Your task:
The records follow. Count the lines holding "computer" and give only the number.

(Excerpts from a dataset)

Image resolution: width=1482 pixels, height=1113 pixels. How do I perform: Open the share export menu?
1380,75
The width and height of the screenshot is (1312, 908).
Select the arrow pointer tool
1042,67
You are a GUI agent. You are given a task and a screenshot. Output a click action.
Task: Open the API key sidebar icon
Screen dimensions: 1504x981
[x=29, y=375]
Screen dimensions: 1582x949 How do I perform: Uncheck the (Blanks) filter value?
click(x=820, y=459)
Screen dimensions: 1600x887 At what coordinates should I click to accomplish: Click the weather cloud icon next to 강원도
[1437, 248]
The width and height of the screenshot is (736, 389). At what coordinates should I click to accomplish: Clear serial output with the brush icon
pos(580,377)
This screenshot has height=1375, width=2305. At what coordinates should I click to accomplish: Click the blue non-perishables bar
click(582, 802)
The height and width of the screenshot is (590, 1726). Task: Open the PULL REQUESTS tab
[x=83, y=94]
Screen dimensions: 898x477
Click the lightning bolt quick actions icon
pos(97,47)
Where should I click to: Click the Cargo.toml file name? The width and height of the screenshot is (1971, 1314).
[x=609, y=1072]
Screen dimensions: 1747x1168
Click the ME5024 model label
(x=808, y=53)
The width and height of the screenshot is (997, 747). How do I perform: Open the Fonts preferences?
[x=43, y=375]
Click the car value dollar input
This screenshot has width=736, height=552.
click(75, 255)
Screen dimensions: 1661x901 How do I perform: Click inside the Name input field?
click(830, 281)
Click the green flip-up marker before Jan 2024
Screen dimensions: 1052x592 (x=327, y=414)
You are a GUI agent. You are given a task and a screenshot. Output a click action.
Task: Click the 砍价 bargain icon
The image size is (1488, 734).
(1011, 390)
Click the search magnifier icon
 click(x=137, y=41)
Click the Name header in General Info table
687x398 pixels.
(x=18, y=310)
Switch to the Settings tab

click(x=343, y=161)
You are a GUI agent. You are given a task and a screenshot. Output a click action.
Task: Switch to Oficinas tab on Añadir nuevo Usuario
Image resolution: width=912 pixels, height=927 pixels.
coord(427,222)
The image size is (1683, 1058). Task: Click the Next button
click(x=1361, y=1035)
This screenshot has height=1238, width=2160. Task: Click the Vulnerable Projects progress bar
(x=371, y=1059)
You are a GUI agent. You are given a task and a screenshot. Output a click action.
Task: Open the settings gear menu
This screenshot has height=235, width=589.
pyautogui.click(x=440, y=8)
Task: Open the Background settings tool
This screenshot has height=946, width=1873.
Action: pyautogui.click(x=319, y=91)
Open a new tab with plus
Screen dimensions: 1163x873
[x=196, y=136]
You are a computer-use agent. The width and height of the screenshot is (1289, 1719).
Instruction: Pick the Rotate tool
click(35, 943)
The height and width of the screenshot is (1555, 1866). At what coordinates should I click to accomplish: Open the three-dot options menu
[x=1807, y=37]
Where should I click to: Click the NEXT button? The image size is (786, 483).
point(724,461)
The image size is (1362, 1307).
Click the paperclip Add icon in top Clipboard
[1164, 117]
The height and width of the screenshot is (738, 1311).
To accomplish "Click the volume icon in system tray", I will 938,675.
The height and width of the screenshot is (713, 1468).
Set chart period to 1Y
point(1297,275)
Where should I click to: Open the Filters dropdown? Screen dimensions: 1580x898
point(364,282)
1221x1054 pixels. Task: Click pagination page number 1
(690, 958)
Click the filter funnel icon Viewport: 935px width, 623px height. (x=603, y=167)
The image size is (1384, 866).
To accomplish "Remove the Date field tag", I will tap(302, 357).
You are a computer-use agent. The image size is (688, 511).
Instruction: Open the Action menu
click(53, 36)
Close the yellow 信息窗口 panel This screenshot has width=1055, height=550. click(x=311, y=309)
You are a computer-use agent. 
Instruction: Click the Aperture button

Completed exercise:
3